▸ Exercise aim
Set down, please, exactly the lines below that run from the line with "Instruction: Open help" to the line with "Task: Click the history clock icon in toolbar", both lines included.

▸ Record extracts
──────────────────────────────

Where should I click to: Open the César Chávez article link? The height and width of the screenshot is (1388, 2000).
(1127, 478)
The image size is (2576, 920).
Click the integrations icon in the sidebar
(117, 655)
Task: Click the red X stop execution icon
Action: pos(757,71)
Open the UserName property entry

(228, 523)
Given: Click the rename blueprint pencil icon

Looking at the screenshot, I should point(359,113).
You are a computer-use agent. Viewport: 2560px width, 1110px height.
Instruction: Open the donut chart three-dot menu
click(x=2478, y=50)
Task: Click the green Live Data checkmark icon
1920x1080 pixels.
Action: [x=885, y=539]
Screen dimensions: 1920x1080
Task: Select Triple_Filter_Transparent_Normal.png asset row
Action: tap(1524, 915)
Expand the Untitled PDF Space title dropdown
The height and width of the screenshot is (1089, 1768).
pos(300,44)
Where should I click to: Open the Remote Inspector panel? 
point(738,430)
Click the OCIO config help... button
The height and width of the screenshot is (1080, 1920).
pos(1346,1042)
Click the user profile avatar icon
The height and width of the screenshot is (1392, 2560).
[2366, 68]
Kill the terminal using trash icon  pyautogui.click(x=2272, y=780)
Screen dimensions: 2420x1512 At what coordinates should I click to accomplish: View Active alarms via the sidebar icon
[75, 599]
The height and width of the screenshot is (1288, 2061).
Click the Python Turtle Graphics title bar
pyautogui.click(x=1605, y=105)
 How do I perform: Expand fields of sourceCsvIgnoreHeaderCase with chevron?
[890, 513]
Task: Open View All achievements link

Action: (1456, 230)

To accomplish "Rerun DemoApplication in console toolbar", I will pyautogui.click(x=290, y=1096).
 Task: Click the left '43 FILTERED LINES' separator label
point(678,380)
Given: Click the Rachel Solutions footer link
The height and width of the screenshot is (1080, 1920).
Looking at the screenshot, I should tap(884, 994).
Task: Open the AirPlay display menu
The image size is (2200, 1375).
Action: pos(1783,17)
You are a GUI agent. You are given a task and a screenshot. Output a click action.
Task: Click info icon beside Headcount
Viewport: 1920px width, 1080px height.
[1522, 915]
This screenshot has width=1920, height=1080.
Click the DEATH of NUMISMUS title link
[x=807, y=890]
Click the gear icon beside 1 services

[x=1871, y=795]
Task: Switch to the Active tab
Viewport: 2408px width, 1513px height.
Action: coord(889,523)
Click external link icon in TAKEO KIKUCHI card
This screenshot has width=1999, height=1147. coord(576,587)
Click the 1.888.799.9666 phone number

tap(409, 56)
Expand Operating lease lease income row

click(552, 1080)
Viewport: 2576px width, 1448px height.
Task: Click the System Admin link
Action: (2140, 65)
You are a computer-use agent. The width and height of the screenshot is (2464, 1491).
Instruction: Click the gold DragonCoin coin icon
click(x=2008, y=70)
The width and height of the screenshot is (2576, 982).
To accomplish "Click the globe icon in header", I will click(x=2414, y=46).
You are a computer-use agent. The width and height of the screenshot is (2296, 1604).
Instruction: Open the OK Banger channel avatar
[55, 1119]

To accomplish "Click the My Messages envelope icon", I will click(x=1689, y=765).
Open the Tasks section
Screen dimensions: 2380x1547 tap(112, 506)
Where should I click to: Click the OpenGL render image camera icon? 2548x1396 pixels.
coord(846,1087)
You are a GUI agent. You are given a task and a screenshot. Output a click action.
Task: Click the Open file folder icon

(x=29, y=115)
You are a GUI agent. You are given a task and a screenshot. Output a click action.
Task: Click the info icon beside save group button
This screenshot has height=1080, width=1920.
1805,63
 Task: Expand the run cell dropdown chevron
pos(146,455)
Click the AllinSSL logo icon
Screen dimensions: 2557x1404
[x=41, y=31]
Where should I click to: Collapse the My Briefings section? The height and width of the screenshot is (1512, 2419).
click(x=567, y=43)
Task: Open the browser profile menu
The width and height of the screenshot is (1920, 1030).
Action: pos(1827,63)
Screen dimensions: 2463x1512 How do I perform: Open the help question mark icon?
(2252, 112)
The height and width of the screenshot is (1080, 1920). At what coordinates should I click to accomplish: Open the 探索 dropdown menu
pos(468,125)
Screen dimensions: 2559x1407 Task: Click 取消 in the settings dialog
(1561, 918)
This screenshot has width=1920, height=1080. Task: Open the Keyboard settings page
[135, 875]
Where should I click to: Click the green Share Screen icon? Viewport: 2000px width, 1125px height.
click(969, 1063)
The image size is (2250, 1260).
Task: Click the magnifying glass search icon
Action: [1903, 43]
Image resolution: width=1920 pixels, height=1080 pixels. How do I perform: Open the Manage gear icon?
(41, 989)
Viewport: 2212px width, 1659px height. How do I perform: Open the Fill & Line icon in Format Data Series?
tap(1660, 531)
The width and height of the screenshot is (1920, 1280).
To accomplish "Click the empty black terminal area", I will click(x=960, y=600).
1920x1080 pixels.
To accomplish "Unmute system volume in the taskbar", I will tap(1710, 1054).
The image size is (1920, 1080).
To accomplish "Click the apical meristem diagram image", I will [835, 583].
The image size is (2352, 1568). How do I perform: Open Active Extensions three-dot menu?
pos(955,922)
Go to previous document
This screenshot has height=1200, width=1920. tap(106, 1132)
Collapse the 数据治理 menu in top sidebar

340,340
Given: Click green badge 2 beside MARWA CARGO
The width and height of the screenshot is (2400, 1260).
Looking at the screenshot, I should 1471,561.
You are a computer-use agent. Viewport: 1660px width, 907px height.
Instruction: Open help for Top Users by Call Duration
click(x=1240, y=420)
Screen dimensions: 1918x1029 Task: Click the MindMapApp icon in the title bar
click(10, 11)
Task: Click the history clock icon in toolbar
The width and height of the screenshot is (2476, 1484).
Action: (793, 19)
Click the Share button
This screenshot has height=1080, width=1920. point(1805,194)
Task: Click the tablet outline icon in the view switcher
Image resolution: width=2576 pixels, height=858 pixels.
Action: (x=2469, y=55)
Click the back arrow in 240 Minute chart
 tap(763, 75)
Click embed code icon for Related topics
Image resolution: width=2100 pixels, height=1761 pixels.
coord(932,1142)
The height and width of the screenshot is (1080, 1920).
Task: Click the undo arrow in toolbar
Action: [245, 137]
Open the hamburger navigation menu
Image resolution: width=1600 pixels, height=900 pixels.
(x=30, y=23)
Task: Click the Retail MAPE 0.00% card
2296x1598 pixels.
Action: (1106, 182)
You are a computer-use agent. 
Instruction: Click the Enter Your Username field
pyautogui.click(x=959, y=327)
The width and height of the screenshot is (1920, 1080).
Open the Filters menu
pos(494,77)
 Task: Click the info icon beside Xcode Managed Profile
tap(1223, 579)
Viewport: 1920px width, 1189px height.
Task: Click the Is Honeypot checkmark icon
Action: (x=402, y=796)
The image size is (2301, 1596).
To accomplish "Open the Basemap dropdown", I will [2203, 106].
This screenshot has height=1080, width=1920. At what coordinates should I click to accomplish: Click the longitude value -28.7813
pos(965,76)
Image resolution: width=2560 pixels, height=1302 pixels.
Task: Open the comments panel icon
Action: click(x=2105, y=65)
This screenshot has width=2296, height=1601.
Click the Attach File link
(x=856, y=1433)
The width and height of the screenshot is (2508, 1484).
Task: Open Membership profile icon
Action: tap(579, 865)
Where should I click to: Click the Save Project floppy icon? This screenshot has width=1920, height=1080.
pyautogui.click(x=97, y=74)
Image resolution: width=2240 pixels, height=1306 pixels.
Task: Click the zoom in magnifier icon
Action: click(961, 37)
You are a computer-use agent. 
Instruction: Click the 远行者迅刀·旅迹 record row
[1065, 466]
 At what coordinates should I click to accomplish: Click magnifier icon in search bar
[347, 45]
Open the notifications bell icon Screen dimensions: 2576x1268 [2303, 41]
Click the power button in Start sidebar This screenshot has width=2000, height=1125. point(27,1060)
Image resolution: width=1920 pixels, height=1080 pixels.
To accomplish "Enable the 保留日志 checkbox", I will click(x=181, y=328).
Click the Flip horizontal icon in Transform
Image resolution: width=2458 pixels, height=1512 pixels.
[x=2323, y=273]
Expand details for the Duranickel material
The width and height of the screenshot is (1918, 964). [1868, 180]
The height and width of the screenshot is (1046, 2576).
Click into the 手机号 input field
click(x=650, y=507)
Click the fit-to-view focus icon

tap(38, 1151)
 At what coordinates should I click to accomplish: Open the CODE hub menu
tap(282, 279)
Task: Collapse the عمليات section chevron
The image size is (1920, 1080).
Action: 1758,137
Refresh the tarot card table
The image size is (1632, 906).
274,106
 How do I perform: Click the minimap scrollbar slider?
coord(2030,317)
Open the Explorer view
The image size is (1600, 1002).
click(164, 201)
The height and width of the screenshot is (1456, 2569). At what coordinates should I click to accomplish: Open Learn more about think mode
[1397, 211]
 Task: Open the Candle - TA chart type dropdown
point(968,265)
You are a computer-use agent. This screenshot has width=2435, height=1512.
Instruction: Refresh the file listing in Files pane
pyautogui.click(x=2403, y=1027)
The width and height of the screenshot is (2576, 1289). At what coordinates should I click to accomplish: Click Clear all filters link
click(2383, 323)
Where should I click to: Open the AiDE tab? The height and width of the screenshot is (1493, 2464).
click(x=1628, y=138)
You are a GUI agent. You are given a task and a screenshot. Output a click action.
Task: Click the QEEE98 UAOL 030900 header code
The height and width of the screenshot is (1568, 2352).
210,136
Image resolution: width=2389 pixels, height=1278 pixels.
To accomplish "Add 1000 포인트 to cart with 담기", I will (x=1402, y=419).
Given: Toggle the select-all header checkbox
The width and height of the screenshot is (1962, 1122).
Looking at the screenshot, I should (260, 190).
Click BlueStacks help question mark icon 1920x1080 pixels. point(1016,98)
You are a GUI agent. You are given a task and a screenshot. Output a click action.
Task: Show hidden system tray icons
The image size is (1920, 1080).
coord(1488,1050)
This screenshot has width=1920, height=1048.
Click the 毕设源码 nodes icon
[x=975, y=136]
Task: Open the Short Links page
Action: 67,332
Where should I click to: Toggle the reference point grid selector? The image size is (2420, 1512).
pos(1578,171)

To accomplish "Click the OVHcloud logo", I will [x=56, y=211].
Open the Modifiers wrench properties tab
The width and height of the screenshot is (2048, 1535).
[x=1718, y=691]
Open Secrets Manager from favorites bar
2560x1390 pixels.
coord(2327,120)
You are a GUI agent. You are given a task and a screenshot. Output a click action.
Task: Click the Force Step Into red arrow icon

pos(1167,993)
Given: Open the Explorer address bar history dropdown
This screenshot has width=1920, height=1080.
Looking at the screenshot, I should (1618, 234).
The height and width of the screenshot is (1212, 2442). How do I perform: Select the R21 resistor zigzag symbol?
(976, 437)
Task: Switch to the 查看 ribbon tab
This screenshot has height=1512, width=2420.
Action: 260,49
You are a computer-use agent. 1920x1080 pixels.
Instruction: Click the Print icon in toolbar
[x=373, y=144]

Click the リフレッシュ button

──────────────────────────────

▸ Expected answer
Instruction: Open help for Top Users by Call Duration
click(x=1240, y=420)
Screen dimensions: 1918x1029 Task: Click the MindMapApp icon in the title bar
click(10, 11)
Task: Click the history clock icon in toolbar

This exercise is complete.